Return every line from the records below that contains the string "width".
......
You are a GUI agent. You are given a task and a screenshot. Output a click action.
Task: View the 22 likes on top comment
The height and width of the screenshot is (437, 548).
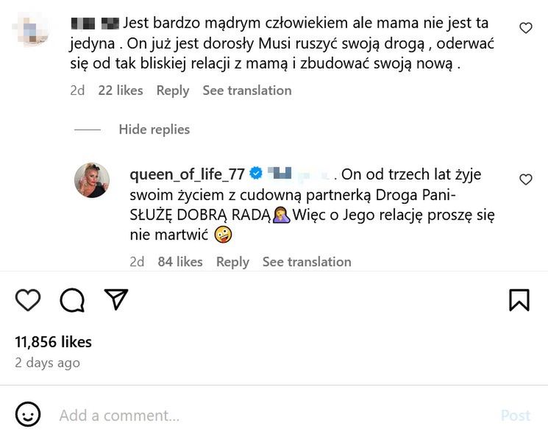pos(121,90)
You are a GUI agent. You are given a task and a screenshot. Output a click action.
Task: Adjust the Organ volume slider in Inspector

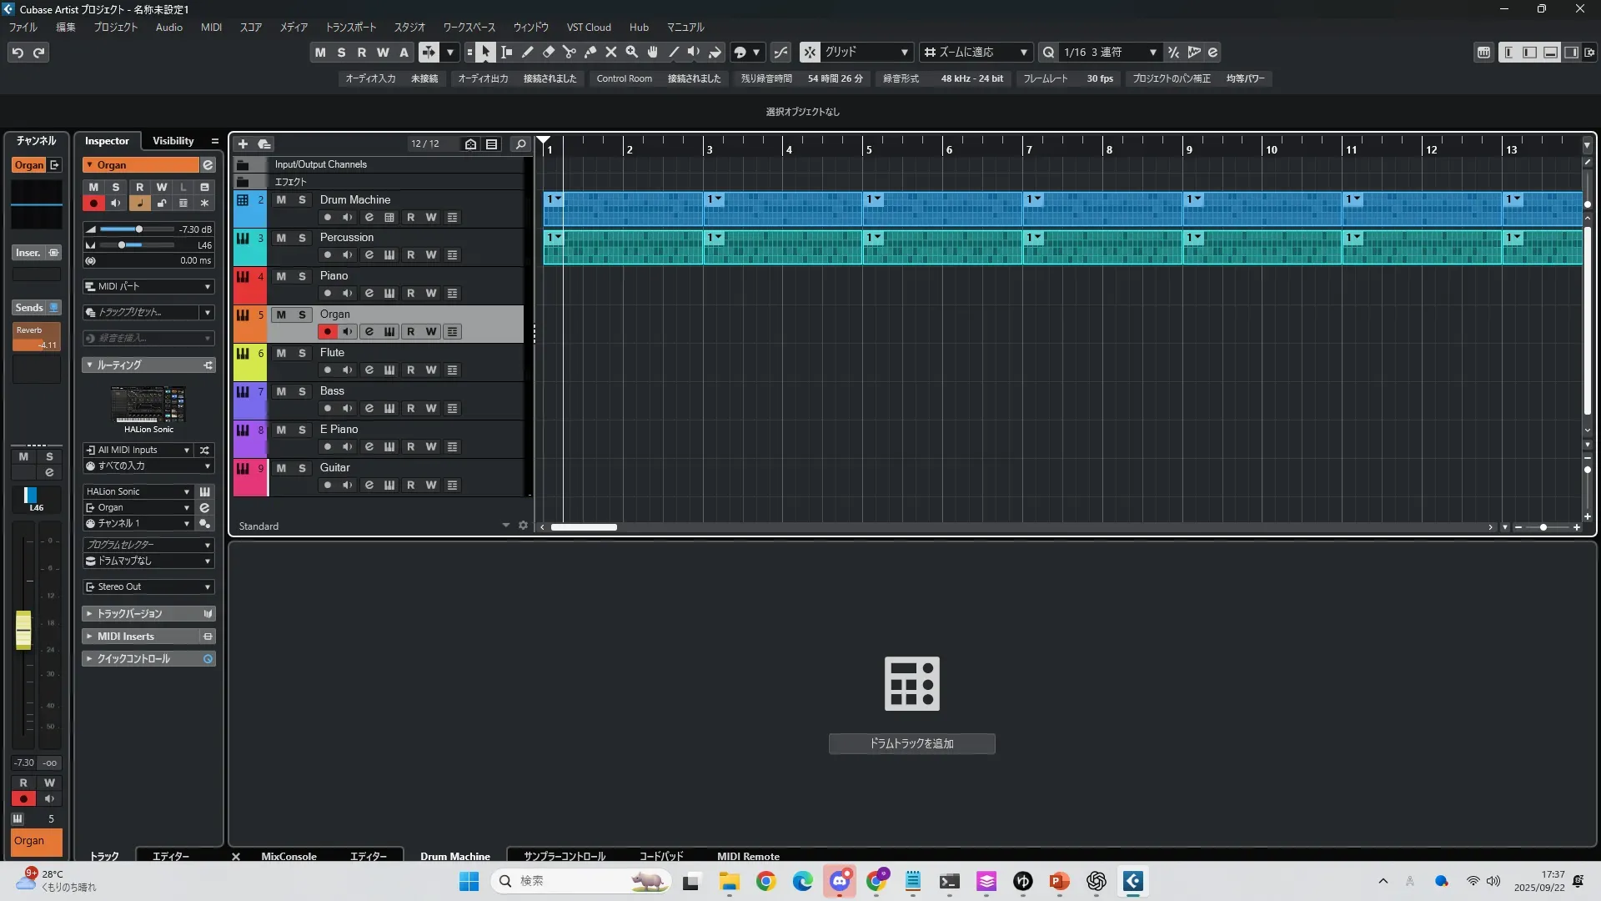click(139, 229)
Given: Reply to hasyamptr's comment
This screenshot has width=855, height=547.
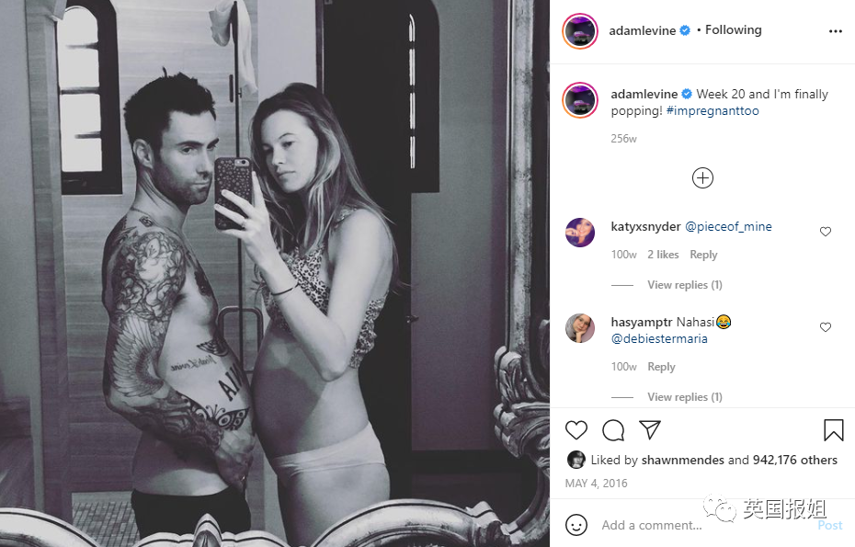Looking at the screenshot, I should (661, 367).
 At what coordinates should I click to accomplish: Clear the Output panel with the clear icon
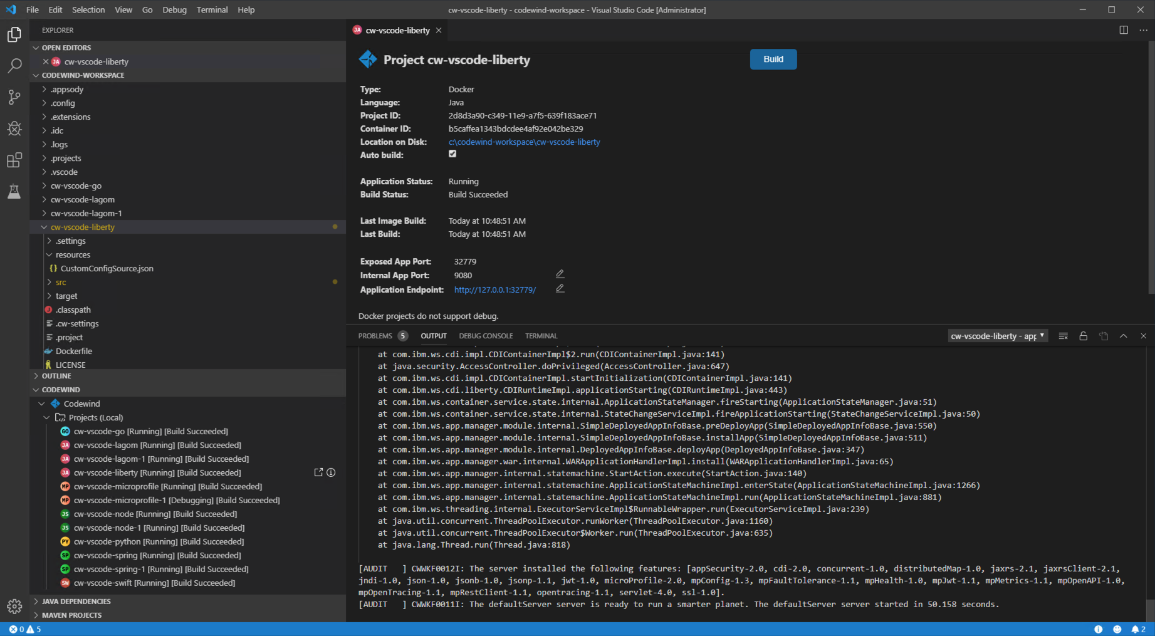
......
▶ **TASK RESPONSE**
The height and width of the screenshot is (437, 548).
This screenshot has width=855, height=547.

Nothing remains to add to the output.